(Collected data entries)
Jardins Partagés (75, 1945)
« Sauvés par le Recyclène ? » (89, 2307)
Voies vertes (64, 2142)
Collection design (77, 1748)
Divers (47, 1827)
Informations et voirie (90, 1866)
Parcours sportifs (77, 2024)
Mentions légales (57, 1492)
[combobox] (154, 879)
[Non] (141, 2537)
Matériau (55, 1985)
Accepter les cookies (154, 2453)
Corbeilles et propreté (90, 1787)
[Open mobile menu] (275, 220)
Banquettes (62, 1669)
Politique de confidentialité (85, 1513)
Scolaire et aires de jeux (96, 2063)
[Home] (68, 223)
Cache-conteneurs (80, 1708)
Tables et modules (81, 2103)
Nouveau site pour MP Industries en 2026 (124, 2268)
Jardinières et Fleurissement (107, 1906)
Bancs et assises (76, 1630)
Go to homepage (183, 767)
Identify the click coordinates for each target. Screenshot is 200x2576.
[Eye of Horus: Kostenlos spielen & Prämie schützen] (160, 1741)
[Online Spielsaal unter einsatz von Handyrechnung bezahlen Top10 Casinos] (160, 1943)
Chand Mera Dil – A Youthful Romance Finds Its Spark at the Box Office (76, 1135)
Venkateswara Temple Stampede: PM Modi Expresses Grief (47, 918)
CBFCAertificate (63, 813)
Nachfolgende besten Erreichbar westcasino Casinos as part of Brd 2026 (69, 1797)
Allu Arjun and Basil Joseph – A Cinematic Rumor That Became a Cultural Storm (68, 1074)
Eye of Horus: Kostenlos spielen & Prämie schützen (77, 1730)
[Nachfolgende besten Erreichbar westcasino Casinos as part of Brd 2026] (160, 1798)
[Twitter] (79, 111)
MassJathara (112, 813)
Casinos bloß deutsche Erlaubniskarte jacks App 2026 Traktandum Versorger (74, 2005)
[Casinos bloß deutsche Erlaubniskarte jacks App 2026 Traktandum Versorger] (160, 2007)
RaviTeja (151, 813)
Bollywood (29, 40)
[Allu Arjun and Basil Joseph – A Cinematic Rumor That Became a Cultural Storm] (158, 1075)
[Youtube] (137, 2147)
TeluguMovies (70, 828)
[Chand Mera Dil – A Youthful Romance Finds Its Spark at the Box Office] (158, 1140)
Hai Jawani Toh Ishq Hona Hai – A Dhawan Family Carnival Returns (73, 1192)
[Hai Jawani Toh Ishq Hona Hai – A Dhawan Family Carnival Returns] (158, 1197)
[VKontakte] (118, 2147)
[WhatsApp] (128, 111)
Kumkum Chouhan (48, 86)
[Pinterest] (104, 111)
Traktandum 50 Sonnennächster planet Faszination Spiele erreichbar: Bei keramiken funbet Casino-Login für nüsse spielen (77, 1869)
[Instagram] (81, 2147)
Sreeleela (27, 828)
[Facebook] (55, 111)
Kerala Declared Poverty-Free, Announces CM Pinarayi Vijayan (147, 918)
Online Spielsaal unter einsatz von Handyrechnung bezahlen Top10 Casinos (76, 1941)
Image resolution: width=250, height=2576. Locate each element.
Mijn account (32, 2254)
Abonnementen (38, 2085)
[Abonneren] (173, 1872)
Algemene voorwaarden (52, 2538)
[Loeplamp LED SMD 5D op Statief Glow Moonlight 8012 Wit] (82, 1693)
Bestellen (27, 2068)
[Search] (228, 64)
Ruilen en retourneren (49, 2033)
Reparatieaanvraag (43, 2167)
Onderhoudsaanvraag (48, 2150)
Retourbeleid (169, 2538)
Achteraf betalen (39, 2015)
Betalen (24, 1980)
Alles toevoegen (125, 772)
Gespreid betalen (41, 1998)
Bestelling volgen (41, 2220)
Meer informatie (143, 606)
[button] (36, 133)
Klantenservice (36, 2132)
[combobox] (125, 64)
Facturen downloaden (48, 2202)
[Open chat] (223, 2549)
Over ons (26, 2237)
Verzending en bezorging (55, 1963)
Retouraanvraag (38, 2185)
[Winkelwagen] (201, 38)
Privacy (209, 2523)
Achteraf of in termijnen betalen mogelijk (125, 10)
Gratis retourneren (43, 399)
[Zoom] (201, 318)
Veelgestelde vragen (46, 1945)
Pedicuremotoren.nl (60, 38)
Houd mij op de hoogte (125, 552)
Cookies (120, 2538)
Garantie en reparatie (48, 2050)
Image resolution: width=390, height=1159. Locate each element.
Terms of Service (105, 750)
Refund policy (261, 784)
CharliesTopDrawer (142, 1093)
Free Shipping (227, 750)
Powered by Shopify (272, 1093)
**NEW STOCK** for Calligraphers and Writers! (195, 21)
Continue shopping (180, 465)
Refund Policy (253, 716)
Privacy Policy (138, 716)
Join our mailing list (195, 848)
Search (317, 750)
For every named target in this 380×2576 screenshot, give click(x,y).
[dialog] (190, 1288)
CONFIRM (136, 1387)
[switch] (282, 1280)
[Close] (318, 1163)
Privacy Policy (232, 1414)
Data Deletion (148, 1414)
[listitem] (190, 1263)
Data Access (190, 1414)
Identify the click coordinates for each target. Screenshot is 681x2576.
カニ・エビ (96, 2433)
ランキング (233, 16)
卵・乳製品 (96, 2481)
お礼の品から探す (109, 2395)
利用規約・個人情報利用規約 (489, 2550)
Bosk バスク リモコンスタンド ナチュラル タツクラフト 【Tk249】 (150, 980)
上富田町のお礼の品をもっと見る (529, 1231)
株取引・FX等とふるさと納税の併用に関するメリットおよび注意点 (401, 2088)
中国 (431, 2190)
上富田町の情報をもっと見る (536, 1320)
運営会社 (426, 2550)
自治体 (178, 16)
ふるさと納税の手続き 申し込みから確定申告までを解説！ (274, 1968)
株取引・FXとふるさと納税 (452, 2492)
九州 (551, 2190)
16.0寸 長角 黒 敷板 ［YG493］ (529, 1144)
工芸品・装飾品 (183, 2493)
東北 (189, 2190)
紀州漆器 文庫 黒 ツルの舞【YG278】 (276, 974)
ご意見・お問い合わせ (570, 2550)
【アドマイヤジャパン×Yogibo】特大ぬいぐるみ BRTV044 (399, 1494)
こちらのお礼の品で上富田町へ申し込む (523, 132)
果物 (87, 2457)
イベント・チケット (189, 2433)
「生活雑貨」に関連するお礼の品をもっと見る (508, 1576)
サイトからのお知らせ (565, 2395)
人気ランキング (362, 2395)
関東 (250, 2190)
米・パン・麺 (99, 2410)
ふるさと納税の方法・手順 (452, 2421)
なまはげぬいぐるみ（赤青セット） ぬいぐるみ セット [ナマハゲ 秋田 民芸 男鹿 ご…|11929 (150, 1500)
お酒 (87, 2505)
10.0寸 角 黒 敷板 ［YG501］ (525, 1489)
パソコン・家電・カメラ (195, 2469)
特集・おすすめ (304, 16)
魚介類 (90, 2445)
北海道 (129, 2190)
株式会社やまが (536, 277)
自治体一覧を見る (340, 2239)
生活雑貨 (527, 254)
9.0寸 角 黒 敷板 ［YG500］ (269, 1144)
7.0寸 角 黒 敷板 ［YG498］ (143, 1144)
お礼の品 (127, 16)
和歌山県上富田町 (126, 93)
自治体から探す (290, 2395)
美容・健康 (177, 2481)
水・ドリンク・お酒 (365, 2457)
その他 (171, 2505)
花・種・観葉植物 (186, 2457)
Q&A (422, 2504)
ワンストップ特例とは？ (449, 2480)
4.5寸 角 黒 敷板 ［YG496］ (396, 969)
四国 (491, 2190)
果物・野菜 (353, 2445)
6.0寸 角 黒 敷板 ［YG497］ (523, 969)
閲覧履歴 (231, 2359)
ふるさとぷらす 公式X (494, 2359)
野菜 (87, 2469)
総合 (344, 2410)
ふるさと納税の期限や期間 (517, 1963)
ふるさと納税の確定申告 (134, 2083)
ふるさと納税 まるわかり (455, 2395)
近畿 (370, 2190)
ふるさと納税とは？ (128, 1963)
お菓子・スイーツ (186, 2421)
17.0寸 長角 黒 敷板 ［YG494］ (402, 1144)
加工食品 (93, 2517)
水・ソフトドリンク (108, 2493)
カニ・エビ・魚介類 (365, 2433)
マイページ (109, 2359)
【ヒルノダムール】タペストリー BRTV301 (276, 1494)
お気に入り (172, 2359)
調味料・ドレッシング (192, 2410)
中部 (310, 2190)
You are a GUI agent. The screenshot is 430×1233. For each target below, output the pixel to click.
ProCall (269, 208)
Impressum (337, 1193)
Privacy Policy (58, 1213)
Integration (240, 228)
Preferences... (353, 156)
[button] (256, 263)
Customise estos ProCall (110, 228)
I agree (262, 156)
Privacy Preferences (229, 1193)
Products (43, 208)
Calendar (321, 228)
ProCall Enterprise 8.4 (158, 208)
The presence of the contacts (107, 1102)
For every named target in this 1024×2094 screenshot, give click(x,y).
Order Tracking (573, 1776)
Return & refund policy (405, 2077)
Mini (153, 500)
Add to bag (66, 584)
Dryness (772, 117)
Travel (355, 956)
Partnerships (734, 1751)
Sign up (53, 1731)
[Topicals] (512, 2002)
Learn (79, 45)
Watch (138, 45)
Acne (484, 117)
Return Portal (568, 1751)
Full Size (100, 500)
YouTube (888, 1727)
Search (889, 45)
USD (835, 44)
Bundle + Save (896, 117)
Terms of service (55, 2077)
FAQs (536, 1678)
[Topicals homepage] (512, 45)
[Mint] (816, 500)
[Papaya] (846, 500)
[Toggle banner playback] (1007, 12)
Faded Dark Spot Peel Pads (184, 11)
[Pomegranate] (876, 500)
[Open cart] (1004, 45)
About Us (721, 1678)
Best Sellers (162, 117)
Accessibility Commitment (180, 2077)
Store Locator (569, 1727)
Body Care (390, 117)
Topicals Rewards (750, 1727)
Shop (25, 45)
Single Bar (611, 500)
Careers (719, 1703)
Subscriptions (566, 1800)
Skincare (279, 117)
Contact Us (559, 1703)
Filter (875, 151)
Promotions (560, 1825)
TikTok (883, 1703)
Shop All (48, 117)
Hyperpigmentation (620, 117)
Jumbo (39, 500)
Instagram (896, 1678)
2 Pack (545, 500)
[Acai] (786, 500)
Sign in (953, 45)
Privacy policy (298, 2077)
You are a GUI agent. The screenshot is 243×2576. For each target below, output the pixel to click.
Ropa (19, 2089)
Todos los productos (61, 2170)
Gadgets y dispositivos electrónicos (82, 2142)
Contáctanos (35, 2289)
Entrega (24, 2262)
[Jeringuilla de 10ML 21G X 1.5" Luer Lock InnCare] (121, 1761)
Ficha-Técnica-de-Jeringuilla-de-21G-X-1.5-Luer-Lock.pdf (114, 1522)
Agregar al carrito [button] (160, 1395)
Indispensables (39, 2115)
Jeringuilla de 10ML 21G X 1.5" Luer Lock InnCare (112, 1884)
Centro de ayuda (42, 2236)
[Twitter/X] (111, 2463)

About this exercise: Using the records above, set down exactly the lines from the one with "16.0寸 長角 黒 敷板 ［YG493］ (529, 1144)" through the one with "7.0寸 角 黒 敷板 ［YG498］ (143, 1144)", inclusive, and nothing more.

Task answer:
16.0寸 長角 黒 敷板 ［YG493］ (529, 1144)
工芸品・装飾品 (183, 2493)
東北 (189, 2190)
紀州漆器 文庫 黒 ツルの舞【YG278】 (276, 974)
ご意見・お問い合わせ (570, 2550)
【アドマイヤジャパン×Yogibo】特大ぬいぐるみ BRTV044 (399, 1494)
こちらのお礼の品で上富田町へ申し込む (523, 132)
果物 (87, 2457)
イベント・チケット (189, 2433)
「生活雑貨」に関連するお礼の品をもっと見る (508, 1576)
サイトからのお知らせ (565, 2395)
人気ランキング (362, 2395)
関東 (250, 2190)
米・パン・麺 (99, 2410)
ふるさと納税の方法・手順 (452, 2421)
なまはげぬいぐるみ（赤青セット） ぬいぐるみ セット [ナマハゲ 秋田 民芸 男鹿 ご…|11929 (150, 1500)
お酒 (87, 2505)
10.0寸 角 黒 敷板 ［YG501］ (525, 1489)
パソコン・家電・カメラ (195, 2469)
特集・おすすめ (304, 16)
魚介類 (90, 2445)
北海道 (129, 2190)
株式会社やまが (536, 277)
自治体一覧を見る (340, 2239)
生活雑貨 (527, 254)
9.0寸 角 黒 敷板 ［YG500］ (269, 1144)
7.0寸 角 黒 敷板 ［YG498］ (143, 1144)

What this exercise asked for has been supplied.